YOUR INSTRUCTIONS
Reproduce the data exactly.

EXERCISE INPUTS
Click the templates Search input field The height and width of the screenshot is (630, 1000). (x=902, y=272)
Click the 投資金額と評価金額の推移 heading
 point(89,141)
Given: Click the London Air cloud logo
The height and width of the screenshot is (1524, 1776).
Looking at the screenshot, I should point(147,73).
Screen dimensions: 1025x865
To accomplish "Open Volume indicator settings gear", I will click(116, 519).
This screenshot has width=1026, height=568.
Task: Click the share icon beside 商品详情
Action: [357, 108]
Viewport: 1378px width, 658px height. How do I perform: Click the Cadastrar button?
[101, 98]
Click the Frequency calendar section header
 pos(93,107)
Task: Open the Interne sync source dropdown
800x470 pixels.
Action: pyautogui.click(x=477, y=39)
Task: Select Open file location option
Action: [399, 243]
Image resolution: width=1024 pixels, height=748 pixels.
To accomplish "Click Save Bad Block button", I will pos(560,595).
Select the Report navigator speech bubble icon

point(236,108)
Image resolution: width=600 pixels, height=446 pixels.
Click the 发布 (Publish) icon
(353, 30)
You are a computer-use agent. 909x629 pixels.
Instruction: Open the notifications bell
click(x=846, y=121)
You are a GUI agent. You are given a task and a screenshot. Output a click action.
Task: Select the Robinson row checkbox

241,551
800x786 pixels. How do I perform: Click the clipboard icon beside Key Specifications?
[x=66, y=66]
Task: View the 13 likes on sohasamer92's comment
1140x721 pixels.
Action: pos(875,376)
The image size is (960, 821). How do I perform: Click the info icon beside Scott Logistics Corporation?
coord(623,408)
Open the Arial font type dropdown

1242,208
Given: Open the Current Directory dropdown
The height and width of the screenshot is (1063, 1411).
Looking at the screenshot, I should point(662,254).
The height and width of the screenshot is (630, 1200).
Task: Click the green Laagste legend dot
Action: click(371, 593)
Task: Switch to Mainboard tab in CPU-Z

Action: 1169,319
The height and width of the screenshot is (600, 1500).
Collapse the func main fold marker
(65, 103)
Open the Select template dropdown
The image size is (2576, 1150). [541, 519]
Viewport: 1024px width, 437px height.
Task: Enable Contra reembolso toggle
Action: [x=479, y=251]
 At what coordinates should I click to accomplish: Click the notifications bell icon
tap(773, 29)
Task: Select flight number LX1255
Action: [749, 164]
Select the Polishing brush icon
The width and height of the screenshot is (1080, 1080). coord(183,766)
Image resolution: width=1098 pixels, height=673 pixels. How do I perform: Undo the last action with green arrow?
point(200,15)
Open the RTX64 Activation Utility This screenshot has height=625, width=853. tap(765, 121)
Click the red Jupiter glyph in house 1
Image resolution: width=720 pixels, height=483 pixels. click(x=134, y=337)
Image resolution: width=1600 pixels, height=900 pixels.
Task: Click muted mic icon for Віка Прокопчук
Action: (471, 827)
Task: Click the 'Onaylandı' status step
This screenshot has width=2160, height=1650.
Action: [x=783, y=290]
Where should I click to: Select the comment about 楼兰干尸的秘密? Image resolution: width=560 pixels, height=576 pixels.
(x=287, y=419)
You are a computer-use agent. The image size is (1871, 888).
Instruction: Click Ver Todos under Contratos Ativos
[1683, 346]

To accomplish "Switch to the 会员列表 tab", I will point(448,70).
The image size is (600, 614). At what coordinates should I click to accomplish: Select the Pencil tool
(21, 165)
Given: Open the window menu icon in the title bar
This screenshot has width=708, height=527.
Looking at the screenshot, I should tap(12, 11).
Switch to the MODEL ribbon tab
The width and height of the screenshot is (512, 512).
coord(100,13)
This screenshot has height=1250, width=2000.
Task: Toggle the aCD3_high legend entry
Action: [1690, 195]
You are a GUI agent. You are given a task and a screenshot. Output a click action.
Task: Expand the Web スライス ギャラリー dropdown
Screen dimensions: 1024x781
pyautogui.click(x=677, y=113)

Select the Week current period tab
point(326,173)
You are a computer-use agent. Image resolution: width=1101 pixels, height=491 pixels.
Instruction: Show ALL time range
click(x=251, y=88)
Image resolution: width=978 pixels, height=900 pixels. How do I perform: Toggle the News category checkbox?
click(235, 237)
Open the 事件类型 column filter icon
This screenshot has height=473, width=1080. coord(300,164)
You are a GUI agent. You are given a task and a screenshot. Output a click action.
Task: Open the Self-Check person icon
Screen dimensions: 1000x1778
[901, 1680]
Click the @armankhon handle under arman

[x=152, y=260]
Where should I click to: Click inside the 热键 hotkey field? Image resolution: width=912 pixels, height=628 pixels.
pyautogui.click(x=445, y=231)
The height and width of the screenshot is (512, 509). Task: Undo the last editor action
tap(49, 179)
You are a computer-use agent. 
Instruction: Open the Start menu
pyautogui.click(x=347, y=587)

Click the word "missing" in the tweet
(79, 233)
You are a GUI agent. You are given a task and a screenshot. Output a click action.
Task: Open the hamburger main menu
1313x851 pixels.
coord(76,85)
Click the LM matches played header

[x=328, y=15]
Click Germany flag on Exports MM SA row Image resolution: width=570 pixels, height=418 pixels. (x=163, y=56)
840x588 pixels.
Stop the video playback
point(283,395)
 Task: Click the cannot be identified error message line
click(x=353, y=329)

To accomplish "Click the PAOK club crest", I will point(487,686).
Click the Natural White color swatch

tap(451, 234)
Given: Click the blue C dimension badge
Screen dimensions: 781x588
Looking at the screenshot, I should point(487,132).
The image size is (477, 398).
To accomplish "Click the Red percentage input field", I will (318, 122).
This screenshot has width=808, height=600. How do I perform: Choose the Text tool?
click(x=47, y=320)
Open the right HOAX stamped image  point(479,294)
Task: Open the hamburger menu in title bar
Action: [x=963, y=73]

RESULT FOR THIS EXERCISE
Click the templates Search input field The height and width of the screenshot is (630, 1000). (x=902, y=272)
Click the 投資金額と評価金額の推移 heading
 point(89,141)
Given: Click the London Air cloud logo
The height and width of the screenshot is (1524, 1776).
Looking at the screenshot, I should point(147,73).
Screen dimensions: 1025x865
To accomplish "Open Volume indicator settings gear", I will click(116, 519).
This screenshot has width=1026, height=568.
Task: Click the share icon beside 商品详情
Action: [357, 108]
Viewport: 1378px width, 658px height. How do I perform: Click the Cadastrar button?
[101, 98]
Click the Frequency calendar section header
 pos(93,107)
Task: Open the Interne sync source dropdown
800x470 pixels.
Action: pyautogui.click(x=477, y=39)
Task: Select Open file location option
Action: [399, 243]
Image resolution: width=1024 pixels, height=748 pixels.
To accomplish "Click Save Bad Block button", I will pos(560,595).
Select the Report navigator speech bubble icon

point(236,108)
Image resolution: width=600 pixels, height=446 pixels.
Click the 发布 (Publish) icon
(353, 30)
You are a computer-use agent. 909x629 pixels.
Instruction: Open the notifications bell
click(x=846, y=121)
You are a GUI agent. You are given a task and a screenshot. Output a click action.
Task: Select the Robinson row checkbox

241,551
800x786 pixels. How do I perform: Click the clipboard icon beside Key Specifications?
[x=66, y=66]
Task: View the 13 likes on sohasamer92's comment
1140x721 pixels.
Action: pos(875,376)
The image size is (960, 821). How do I perform: Click the info icon beside Scott Logistics Corporation?
coord(623,408)
Open the Arial font type dropdown

1242,208
Given: Open the Current Directory dropdown
The height and width of the screenshot is (1063, 1411).
Looking at the screenshot, I should point(662,254).
The height and width of the screenshot is (630, 1200).
Task: Click the green Laagste legend dot
Action: click(371, 593)
Task: Switch to Mainboard tab in CPU-Z

Action: 1169,319
The height and width of the screenshot is (600, 1500).
Collapse the func main fold marker
(65, 103)
Open the Select template dropdown
The image size is (2576, 1150). [541, 519]
Viewport: 1024px width, 437px height.
Task: Enable Contra reembolso toggle
Action: [x=479, y=251]
 At what coordinates should I click to accomplish: Click the notifications bell icon
tap(773, 29)
Task: Select flight number LX1255
Action: [749, 164]
Select the Polishing brush icon
The width and height of the screenshot is (1080, 1080). coord(183,766)
Image resolution: width=1098 pixels, height=673 pixels. How do I perform: Undo the last action with green arrow?
point(200,15)
Open the RTX64 Activation Utility This screenshot has height=625, width=853. tap(765, 121)
Click the red Jupiter glyph in house 1
Image resolution: width=720 pixels, height=483 pixels. click(x=134, y=337)
Image resolution: width=1600 pixels, height=900 pixels.
Task: Click muted mic icon for Віка Прокопчук
Action: (471, 827)
Task: Click the 'Onaylandı' status step
This screenshot has width=2160, height=1650.
Action: [x=783, y=290]
Where should I click to: Select the comment about 楼兰干尸的秘密? Image resolution: width=560 pixels, height=576 pixels.
(x=287, y=419)
You are a computer-use agent. The image size is (1871, 888).
Instruction: Click Ver Todos under Contratos Ativos
[1683, 346]

To accomplish "Switch to the 会员列表 tab", I will point(448,70).
The image size is (600, 614). At what coordinates should I click to accomplish: Select the Pencil tool
(21, 165)
Given: Open the window menu icon in the title bar
This screenshot has width=708, height=527.
Looking at the screenshot, I should tap(12, 11).
Switch to the MODEL ribbon tab
The width and height of the screenshot is (512, 512).
coord(100,13)
This screenshot has height=1250, width=2000.
Task: Toggle the aCD3_high legend entry
Action: [1690, 195]
You are a GUI agent. You are given a task and a screenshot. Output a click action.
Task: Expand the Web スライス ギャラリー dropdown
Screen dimensions: 1024x781
pyautogui.click(x=677, y=113)

Select the Week current period tab
point(326,173)
You are a computer-use agent. Image resolution: width=1101 pixels, height=491 pixels.
Instruction: Show ALL time range
click(x=251, y=88)
Image resolution: width=978 pixels, height=900 pixels. How do I perform: Toggle the News category checkbox?
click(235, 237)
Open the 事件类型 column filter icon
This screenshot has height=473, width=1080. coord(300,164)
You are a GUI agent. You are given a task and a screenshot. Output a click action.
Task: Open the Self-Check person icon
Screen dimensions: 1000x1778
[901, 1680]
Click the @armankhon handle under arman

[x=152, y=260]
Where should I click to: Click inside the 热键 hotkey field? Image resolution: width=912 pixels, height=628 pixels.
pyautogui.click(x=445, y=231)
The height and width of the screenshot is (512, 509). Task: Undo the last editor action
tap(49, 179)
You are a computer-use agent. 
Instruction: Open the Start menu
pyautogui.click(x=347, y=587)

Click the word "missing" in the tweet
(79, 233)
You are a GUI agent. You are given a task and a screenshot. Output a click action.
Task: Open the hamburger main menu
1313x851 pixels.
coord(76,85)
Click the LM matches played header

[x=328, y=15]
Click Germany flag on Exports MM SA row Image resolution: width=570 pixels, height=418 pixels. (x=163, y=56)
840x588 pixels.
Stop the video playback
point(283,395)
 Task: Click the cannot be identified error message line
click(x=353, y=329)

To accomplish "Click the PAOK club crest", I will point(487,686).
Click the Natural White color swatch

tap(451, 234)
Given: Click the blue C dimension badge
Screen dimensions: 781x588
Looking at the screenshot, I should point(487,132).
The image size is (477, 398).
To accomplish "Click the Red percentage input field", I will (318, 122).
This screenshot has width=808, height=600. How do I perform: Choose the Text tool?
click(x=47, y=320)
Open the right HOAX stamped image  point(479,294)
Task: Open the hamburger menu in title bar
Action: [x=963, y=73]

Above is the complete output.